Toro (Zamora)
(24/1/2008) Hoy me apetece escribir sobre Toro. Sobre esa vieja ciudad situada en el rincón más olvidado de la provincia más olvidada, que parece desperezarse tras un prolongado letargo de incuria y abandono.
Con el encanto y la humildad de una vieja ciudad castellana venida a menos, con la sonrisa tímida del pobre que nació en alta cuna, con el orgullo herido de quien ha visto relegado su importante protagonismo en antañonas decisiones. Toro sorprende por el rico patrimonio que atesora y, lo que es más importante, por el exquisito trato que otorga al visitante ocasional que se acerca a disfrutar de su rico legado artístico y de sus gentes.
Fuera de las rutas de los grandes centros turísticos, alejada de los grandes centros de decisión -cuando en ella se decidieron tantas cosas en la historia de España-, olvidada de dios y de los hombres, Toro esconde celosa su enorme potencial artístico y humano esperando paladares distintos, miradas nuevas y atrevidas, viajeros que gocen de la belleza recoleta que esconden otros paisajes, otros aires, de esos que apenas salen en los telediarios.
Sorprende por ello que quienes mandan y deciden, quienes apuestan por el legado histórico que atesora una de las comunidades con mayor riqueza patrimonial, no le hayan otorgado, a estas alturas del partido, ser sede de las Edades del Hombre o de cualquier otro evento. Méritos le sobran.
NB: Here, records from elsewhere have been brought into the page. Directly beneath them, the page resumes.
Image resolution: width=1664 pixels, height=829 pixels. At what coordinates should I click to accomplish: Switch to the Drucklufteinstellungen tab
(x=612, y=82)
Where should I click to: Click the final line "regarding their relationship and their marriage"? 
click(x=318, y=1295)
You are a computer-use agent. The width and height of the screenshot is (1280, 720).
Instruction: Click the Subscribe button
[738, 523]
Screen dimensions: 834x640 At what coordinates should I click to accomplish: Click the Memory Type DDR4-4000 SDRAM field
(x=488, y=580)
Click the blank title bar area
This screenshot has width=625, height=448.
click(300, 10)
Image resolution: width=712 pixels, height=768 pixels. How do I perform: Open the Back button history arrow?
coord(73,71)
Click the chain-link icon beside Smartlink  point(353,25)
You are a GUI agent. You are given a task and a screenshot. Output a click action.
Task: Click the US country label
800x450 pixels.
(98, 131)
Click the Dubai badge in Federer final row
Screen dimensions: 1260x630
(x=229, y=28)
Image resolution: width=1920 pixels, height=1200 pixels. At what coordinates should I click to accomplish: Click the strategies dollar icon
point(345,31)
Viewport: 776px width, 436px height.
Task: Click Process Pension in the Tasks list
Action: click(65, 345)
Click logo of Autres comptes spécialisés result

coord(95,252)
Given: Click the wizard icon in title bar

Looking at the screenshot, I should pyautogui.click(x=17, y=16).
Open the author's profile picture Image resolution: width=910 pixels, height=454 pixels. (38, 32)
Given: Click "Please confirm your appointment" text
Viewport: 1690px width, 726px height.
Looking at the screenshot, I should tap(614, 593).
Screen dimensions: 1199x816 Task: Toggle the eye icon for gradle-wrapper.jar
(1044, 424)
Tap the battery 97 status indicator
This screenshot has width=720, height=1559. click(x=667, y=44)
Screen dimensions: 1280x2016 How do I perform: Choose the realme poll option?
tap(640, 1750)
Y no quiero hacer comparaciones pues el hacerlo siempre resultó enojoso.
Visité hace pocas fechas la ciudad y me alegró constatar que el turismo masivo y depredador que han sufrido y sufren otras geografías con más playas – que no con más encanto -, ha respetado de momento este emblemático lugar que baña el Duero.
Recuerdo su sorprendente y hermosa colegiata con una portada que enamora incluso al que se confiese lego en asuntos de arte; sus callejas salpicadas por doquier de iglesias mudéjares, sus arcos y puertas medievales; sus numerosos palacios, sus monasterios que eligieron reyes y reinas como lugar de vida y de enterramiento, como si allí ya se vislumbrara el paraíso o fuera su antesala.
Hoy quien tanto tuvo y quien tanto mereció languidece al socaire de políticas sectoriales que no ven más que población y votos, o de mercaderes sin escrúpulos que mandan los ahorros autóctonos a zonas más rentables. Que el dinero, ya lo dijo alguien, nunca supo de patrias.
Por eso hay que decirlo. Visiten Toro. Quedarán exhaustos de arte y de belleza. Borrachos de historia. Admirados al constatar que quien tuvo retuvo. Y Toro, ¡tuvo tanto!…
Verán una ciudad con distinción, con elegancia. Distinción y nobleza antigua que se lleva en la sangre y que corre a raudales por las venas pétreas de la que fuera capital de provincia hasta bien entrado el siglo XIX y que enamoró por igual a castellanos y portugueses que se disputaron con saña su dominio, su asiento y su disfrute.
Porque hay cosas con las que se nace, una clase que se hereda de antiguo, añeja como el buen vino de esa tierra. Y se nota. Lo notarán en el trato cálido y amigo con el que te regalan los guías de los distintos monumentos, en el cuidado y respetado mobiliario urbano, en la calidad de sus restaurantes donde te sientes un comensal respetado y mimado y no un mero turista al que sacar cuanto antes los euros que lleva encima.
Por eso permítanme decirles que cuando el cansancio les invada y en su estómago sientan el aguijón que da el toro del hambre, acudan a cualquiera de sus restaurantes. A cualquiera. Quien esto escribe acudió a uno que llevaba el sugestivo nombre de “Restaurante Alegría” y constató, al verse bien acompañado y mejor comido, que el nombre del local no era sólo un reclamo.
No se me mueran sin haber visitado Toro. Sería tan estúpido como hacerlo sin haber visto nunca un Goya o no haber oído la “ pequeña serenata nocturna” de Mozart. Por ejemplo.